Les illustrations soulignent donc une ambivalence présente dans le texte qui dévoilait la maturation physique de la jeune femme, dans des scènes sans personnage-témoin [49]. Le voile du secret est posé sur la sexualité naissante, si l’on observe également dans l’intrigue le comportement de Madame de la Tour : sensible au trouble de Virginie, elle n’ose pas lui en parler, le sujet demeure tabou.
[44] J.-M. Racault, « Virginie entre la nature et la vertu. Cohésion narrative et contradictions idéologiques dans Paul et Virginie », Dix-huitième Siècle, n° 18, 1986, pp. 389 sq.
[45] Ibid.
[46] J.-H. Bernardin de Saint-Pierre, Paul et Virginie, éd. cit., p. 73.

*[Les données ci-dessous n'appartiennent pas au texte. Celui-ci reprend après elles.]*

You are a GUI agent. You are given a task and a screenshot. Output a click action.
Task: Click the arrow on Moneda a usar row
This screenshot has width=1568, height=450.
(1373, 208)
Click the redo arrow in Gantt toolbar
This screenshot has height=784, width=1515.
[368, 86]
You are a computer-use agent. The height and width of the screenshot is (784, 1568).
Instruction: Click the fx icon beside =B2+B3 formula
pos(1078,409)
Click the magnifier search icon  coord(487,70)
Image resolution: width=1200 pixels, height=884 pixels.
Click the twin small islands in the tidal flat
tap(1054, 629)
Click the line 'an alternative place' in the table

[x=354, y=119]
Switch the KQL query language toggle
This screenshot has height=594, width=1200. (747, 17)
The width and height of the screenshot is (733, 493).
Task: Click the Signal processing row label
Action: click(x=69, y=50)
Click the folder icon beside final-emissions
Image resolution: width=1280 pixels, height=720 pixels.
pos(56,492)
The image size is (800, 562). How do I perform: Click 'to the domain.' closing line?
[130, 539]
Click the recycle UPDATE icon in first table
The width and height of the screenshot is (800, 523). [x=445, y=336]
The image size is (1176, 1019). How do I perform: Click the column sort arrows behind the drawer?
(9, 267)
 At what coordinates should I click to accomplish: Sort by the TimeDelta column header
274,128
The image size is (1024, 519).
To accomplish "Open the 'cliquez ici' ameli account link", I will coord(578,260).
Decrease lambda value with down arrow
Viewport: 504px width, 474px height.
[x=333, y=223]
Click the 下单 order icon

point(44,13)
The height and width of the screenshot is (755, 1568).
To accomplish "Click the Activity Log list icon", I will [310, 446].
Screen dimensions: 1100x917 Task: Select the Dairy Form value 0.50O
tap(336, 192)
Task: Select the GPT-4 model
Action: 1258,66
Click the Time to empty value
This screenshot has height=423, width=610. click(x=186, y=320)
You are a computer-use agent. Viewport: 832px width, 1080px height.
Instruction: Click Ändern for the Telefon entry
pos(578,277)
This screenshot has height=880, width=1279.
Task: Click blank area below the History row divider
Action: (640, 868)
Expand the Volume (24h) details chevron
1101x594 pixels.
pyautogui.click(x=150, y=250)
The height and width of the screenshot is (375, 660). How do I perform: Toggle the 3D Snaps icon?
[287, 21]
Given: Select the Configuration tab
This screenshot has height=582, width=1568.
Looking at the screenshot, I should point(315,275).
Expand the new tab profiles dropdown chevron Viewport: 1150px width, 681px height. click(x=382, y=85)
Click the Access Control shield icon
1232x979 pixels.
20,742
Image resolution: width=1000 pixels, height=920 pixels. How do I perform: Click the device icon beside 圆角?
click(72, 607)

[47] Voir aussi A. Gigan, « Approches de la féminité dans Paul et Virginie », dans Le Féminin en Orient et en Occident, du Moyen Age à nos jours : mythes et réalités, Actes du colloque international tenu à Saint-Denis en novembre 2007 sous la direction de M.-F. Bosquet et C. Meure, Saint-Etienne, Publications de l’Université de Saint-Etienne, 2011, pp. 43‑54.
[48] C. Martin, « Dangereux suppléments » : L’Illustration du roman en France au dix-huitième siècle [2000], Louvain-Paris, Peeters, 2005, pp. 4 sq.
[49] La scène du bain nocturne est caractérisée par une grande intimité ; le point de vue, jusqu’alors celui du vieux voisin, devient flou : la scène a lieu sans spectateur dans l’espace fictionnel tout en étant rapportée.